▸ Task instructions:
Where a line holds the word "computer", copy that line from the data below.

[Opening Supplied records section]

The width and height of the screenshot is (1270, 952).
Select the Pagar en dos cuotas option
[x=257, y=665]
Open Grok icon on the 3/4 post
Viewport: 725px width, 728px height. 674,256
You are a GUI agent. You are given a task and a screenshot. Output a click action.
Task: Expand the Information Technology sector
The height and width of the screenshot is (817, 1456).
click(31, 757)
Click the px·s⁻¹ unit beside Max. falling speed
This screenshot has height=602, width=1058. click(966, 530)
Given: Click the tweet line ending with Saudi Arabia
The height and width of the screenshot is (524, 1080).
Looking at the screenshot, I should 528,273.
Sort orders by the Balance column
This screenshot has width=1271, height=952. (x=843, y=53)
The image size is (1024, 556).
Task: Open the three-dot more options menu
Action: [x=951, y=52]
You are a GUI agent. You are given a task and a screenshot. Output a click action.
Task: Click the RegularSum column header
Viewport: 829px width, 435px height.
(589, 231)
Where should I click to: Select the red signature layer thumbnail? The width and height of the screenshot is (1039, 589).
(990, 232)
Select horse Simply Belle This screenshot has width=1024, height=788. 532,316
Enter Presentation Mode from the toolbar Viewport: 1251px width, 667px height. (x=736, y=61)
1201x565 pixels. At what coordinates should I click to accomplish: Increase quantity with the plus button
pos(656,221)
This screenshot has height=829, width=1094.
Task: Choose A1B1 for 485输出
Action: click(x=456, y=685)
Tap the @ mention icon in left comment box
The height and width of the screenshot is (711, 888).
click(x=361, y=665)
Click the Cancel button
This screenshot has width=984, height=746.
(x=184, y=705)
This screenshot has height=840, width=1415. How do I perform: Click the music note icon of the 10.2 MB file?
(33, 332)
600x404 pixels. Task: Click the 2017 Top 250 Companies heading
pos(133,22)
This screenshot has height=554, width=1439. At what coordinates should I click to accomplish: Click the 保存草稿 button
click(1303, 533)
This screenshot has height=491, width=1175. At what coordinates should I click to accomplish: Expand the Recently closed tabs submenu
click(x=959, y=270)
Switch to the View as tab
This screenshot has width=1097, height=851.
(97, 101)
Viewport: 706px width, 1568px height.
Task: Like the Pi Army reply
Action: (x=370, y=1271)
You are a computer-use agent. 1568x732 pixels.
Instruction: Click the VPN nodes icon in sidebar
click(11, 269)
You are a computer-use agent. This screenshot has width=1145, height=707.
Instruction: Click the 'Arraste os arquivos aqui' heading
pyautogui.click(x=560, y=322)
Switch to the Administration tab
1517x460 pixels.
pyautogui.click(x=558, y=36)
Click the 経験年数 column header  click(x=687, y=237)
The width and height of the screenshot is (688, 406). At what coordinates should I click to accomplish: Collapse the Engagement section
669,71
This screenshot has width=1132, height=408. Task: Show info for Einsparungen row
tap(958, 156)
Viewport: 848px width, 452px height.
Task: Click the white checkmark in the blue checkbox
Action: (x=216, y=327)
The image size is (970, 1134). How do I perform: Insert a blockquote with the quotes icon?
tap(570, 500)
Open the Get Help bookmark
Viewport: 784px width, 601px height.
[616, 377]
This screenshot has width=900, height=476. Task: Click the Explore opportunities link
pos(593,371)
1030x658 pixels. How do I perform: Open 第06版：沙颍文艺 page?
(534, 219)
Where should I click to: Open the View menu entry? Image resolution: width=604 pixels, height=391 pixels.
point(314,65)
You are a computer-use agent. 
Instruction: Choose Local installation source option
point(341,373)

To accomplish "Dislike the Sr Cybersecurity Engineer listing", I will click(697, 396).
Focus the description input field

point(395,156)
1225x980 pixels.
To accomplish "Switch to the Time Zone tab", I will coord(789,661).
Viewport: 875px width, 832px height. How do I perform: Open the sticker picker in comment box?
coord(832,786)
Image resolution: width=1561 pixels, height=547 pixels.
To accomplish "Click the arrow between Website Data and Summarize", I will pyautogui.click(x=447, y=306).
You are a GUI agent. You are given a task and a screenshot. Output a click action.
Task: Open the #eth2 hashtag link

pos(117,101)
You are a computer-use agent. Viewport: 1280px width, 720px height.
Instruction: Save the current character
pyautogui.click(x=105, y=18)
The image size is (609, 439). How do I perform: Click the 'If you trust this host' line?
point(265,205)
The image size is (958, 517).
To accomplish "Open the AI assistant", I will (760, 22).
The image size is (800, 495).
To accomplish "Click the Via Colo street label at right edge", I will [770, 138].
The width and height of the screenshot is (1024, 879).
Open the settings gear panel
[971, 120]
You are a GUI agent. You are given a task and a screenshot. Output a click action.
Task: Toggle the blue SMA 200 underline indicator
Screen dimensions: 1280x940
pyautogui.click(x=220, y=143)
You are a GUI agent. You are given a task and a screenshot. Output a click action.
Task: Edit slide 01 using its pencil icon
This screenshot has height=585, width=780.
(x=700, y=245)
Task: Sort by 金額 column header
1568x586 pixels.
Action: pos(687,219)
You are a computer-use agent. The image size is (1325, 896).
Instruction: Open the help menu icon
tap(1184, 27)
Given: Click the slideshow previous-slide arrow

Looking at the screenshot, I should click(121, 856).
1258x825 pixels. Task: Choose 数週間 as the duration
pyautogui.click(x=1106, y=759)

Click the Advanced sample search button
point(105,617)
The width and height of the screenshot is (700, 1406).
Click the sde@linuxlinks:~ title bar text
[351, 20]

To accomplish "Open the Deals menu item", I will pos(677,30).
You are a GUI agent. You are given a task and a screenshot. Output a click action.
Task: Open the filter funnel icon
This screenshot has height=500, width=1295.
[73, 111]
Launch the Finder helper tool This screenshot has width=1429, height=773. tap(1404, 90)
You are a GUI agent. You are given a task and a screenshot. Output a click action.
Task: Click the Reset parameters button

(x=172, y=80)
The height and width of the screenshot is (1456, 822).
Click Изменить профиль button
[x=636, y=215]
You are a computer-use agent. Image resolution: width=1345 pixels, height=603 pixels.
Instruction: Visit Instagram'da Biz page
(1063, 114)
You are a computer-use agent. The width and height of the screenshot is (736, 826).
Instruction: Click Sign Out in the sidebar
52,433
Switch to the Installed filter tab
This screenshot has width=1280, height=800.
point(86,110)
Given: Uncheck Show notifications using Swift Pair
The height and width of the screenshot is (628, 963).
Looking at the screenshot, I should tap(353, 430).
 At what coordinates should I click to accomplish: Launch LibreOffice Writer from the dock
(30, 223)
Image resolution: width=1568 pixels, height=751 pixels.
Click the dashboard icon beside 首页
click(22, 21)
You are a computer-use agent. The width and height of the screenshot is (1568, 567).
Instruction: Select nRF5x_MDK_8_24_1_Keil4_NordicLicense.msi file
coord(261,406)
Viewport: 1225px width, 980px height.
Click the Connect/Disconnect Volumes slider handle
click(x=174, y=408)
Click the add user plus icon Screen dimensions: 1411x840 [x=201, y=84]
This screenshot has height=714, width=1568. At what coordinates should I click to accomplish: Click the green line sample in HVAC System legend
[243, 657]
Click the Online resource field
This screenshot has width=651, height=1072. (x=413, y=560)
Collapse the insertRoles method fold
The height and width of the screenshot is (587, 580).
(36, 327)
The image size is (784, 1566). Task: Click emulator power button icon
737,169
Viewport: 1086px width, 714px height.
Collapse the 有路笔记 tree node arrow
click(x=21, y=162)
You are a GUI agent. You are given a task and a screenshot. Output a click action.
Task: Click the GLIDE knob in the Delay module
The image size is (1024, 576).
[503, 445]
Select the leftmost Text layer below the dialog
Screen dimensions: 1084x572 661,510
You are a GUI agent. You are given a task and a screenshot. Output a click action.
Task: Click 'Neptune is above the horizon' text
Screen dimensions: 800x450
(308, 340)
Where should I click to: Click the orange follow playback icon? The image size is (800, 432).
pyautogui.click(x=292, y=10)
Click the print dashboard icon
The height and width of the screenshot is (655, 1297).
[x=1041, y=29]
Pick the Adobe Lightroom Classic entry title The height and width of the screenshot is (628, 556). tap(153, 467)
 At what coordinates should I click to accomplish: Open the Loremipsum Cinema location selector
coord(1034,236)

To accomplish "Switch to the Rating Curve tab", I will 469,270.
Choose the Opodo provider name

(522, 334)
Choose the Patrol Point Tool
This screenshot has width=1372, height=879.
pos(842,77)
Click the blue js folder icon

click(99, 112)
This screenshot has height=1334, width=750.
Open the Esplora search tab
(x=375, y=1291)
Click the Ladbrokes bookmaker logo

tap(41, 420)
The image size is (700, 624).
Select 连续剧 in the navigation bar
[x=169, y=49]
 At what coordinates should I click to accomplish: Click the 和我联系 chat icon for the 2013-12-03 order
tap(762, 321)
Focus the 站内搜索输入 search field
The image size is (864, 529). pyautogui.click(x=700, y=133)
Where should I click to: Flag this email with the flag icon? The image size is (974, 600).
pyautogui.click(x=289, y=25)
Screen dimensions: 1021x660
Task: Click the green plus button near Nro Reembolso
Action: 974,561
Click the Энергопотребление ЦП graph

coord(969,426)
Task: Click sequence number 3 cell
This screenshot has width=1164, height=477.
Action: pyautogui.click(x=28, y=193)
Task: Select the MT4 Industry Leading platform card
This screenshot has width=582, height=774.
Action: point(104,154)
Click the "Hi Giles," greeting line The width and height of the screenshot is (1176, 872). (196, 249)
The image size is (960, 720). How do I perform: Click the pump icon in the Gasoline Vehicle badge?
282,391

[Closing Supplied records section]

▸ Result:
You are a computer-use agent. 1568x732 pixels.
You are a computer-use agent. This screenshot has width=1145, height=707.
You are a computer-use agent. 
You are a computer-use agent. Viewport: 1280px width, 720px height.
You are a computer-use agent. The image size is (1325, 896).
You are a computer-use agent. Image resolution: width=1345 pixels, height=603 pixels.
You are a computer-use agent. The width and height of the screenshot is (736, 826).
You are a computer-use agent. The width and height of the screenshot is (1568, 567).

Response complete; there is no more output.